Avec son premier single, « 16 Tons », Nina Hagen se charge d’un lourd fardeau : “You load 16 tons, what do you get? / Another day older and deeper in debt.” (« 16 tonnes sur le dos et qu’est-ce qu’on gagne ? / Un jour de vie en moins, un jour de dettes en plus. ») C’est sa version du vieux classique country-folk américain sur les mineurs du Kentucky dont la vie revenait à se tuer à la tâche et à surmonter des difficultés constantes. Nina Hagen chante l’inéluctable désespoir de la vie quotidienne – “muscle and blood and skin and bones” (« muscle et sang et peau et os ») – de sa voix profonde, autoritaire et funestement vibrante. On y retrouve une country moderne, pleine de réverbérations imprévisibles, un groove inébranlable et des guitares électriques sans fioritures. « 16 Tons » téléporte la chanson de mineurs à connotation sociale, pleine de crasse et de suie, de 1947 à 2022. C’est comme si cette chanson attendait Nina Hagen.

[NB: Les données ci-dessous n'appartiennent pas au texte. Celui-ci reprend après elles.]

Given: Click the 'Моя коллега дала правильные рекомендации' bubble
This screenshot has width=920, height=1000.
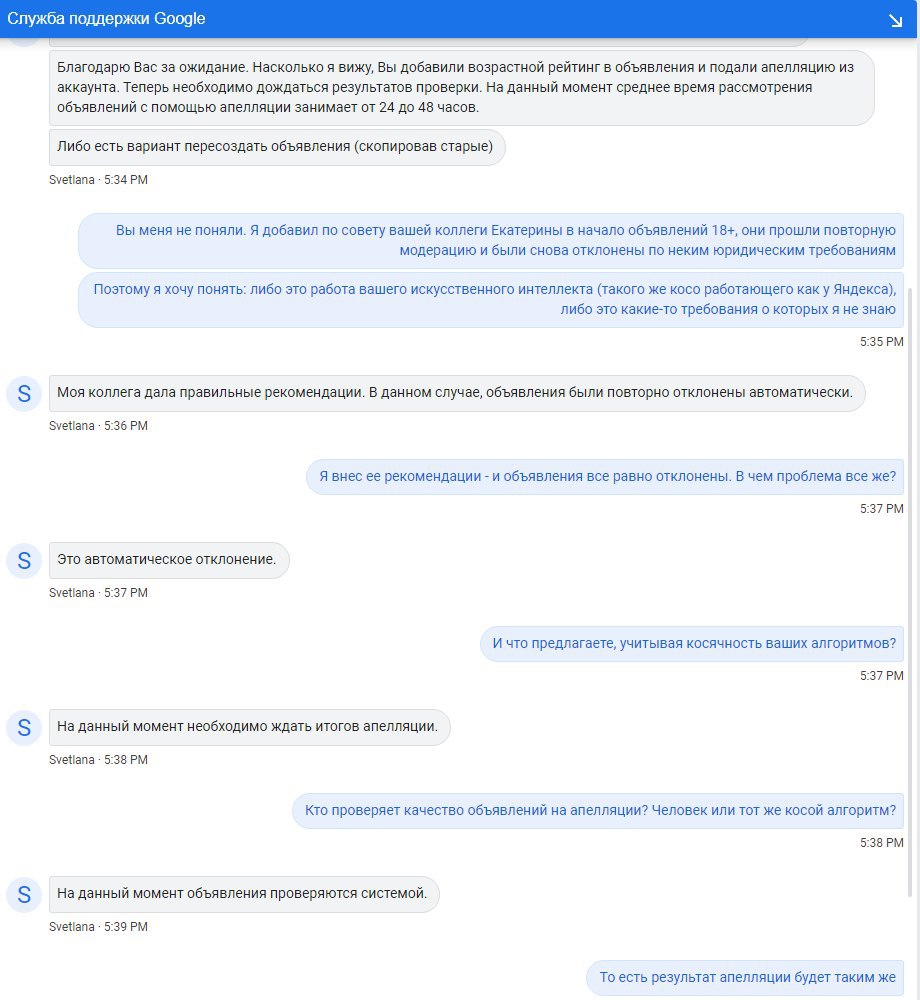Looking at the screenshot, I should click(457, 393).
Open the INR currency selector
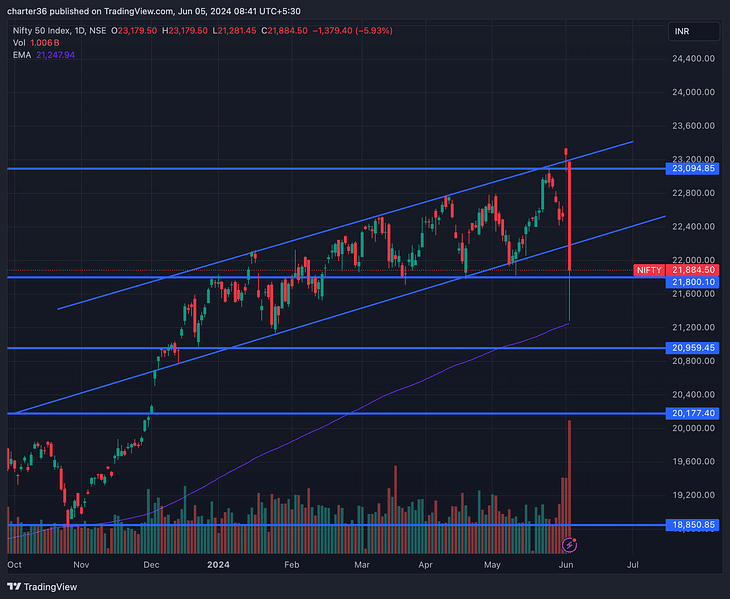Viewport: 730px width, 599px height. (694, 31)
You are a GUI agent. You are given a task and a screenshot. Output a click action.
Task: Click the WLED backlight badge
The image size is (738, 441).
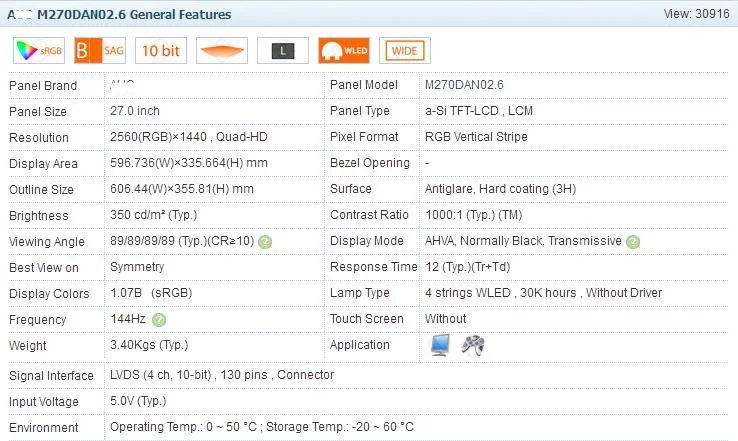point(343,50)
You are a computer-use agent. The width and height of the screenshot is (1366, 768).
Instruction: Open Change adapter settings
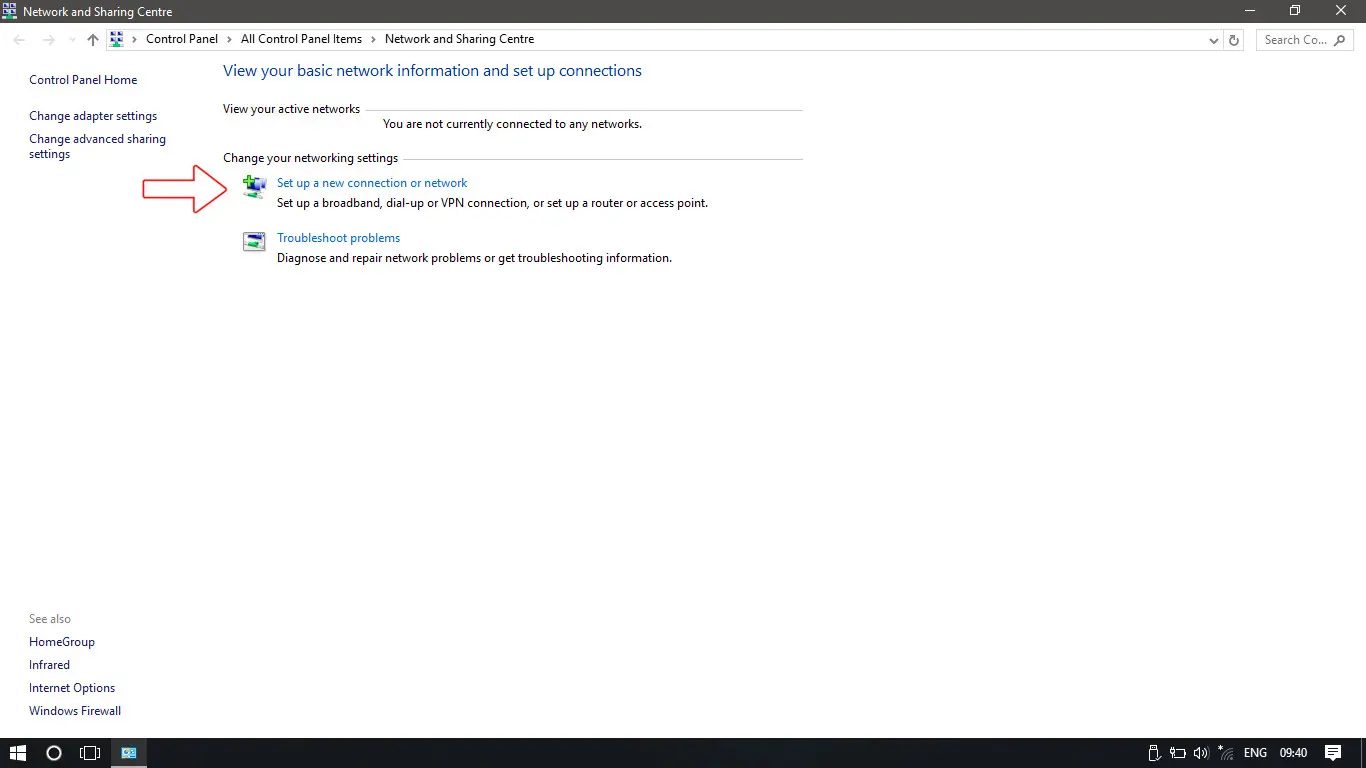coord(93,116)
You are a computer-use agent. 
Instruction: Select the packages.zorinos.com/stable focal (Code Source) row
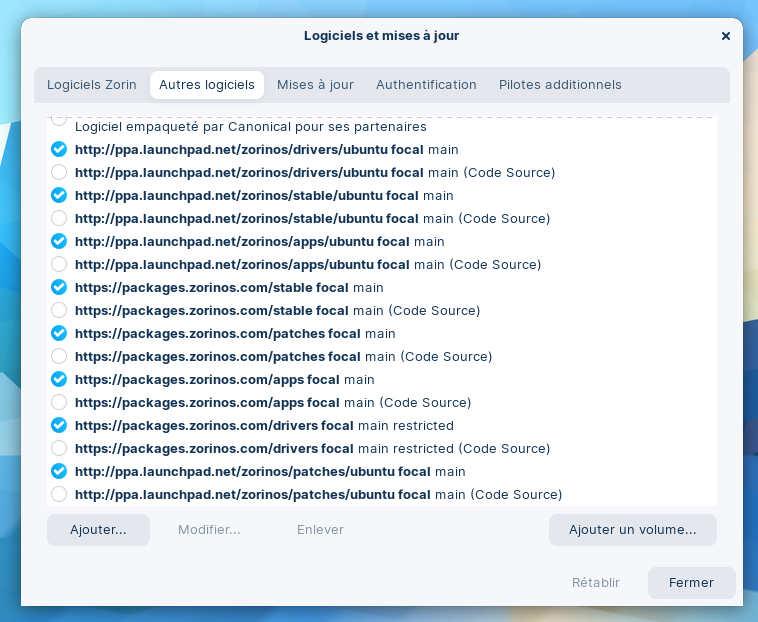tap(277, 310)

L’artiste confère à des paroles d’une actualité quelque peu effrayante la gravité d’une chambre d’écho pour les siècles à venir.
« Unity » est une collaboration avec le pape du funk George Clinton. C’est une chanson dub étincelante et d’une fluidité merveilleuse, qui rend hommage au mouvement Black Lives Matter. Les deux artistes ont écrit cette chanson en réaction immédiate à la mort de George Floyd. Les mélodies au synthétiseur ondulent comme de douces vagues tandis que Nina et George chantent contre la haine : “Positive vibrations surround the world’s nations!” (« Des ondes positives baignent les nations du monde ! ») La chanson « Atomwaffensperrvertrag », quant à elle, est explicitement politique. Nina Hagen y remixe deux extraits de discours samplés : celui qu’elle a prononcé en 2009 lors du Festival de la liberté devant la Porte de Brandebourg, et un discours de l’homme politique américain Dennis Kucinich à l’ONU. Avec ses guitares country, ses voix brouillées et ses percussions frénétiques, ce morceau est un vivant tour de force.
Une chose n’a pas changé depuis le début de sa carrière. Nina Hagen est radicale. Elle essaie de nouvelles choses. Elle dit ce qu’elle pense. Elle ne connaît aucune limite artistique ou idéologique. Le divertissement et la sincérité du message vont toujours de pair pour elle.
Nina Hagen est multiple, oui. Mais elle est unique.